Mas é aí que mora o perigo. Toda semana o brutólogo vai para a cidade do desafeto, faz sua busologia-ostentação criando fotos espetaculares - sobretudo quando vem um ônibus novo com concepção avançada (chassis sueco, ar condicionado, BRT etc) - , olha para todos os lados para ver se o desafeto também não aparece para tirar fotos, mas ao longe milicianos que controlam a "máfia das vans" acabam sendo chamados à atenção.
"Olhe para aquele cara ali. Acho que ele quer tomar nossa área", diz um miliciano a outro, sobre o busólogo valentão que é confundido, pela aparência "durona", com um miliciano rival. "É, cara, o elemento tá aí toda semana e só tira fotos para matar o tempo, a gente vai marcar o cara, se a gente ver quem ele é no 'zap-zap' (WhatsApp) a gente pega ele e apaga de vez", diz outro.

_TRECHOS DOS DADOS_
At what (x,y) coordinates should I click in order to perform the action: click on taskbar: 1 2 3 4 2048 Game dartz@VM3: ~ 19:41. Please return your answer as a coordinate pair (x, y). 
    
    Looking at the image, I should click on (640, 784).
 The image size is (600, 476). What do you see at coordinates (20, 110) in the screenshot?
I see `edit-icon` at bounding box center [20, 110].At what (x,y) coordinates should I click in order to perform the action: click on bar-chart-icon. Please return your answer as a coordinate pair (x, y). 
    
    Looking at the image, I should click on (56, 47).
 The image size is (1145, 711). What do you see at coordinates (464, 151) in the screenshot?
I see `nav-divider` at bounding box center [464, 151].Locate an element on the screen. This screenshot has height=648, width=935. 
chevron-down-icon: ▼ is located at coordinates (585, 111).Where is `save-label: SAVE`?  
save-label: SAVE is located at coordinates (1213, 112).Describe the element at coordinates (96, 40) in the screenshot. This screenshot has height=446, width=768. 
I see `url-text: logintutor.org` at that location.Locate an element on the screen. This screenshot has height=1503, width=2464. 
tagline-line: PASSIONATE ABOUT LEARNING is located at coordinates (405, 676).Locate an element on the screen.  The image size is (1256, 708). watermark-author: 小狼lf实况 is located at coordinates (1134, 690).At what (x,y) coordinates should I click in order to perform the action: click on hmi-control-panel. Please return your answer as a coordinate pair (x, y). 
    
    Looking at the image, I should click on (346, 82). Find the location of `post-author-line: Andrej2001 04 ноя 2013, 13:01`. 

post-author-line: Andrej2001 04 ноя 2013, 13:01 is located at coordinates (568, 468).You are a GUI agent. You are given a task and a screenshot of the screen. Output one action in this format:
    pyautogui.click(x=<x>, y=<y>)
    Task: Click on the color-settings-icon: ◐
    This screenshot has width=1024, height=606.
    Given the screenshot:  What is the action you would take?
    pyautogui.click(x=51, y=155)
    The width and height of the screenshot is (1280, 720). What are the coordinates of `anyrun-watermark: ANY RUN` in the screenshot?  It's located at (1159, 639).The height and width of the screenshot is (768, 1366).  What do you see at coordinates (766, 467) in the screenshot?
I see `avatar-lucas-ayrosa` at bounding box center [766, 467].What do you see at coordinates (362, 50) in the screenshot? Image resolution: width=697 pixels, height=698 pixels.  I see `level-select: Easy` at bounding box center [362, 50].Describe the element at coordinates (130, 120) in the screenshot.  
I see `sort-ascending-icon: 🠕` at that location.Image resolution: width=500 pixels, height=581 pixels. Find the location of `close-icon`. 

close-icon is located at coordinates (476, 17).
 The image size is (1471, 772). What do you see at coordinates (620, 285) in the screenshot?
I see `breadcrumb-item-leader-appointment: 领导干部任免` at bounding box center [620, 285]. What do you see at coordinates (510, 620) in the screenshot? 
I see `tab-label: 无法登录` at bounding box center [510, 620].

_EXERCÍCIO_
Copie literalmente, do texto sobre o busólogo e os milicianos, o trecho que se inicia nas palavras "Mas é aí que" e se encerra em "chamados à atenção.".

_RESPOSTA ABAIXO_
Mas é aí que mora o perigo. Toda semana o brutólogo vai para a cidade do desafeto, faz sua busologia-ostentação criando fotos espetaculares - sobretudo quando vem um ônibus novo com concepção avançada (chassis sueco, ar condicionado, BRT etc) - , olha para todos os lados para ver se o desafeto também não aparece para tirar fotos, mas ao longe milicianos que controlam a "máfia das vans" acabam sendo chamados à atenção.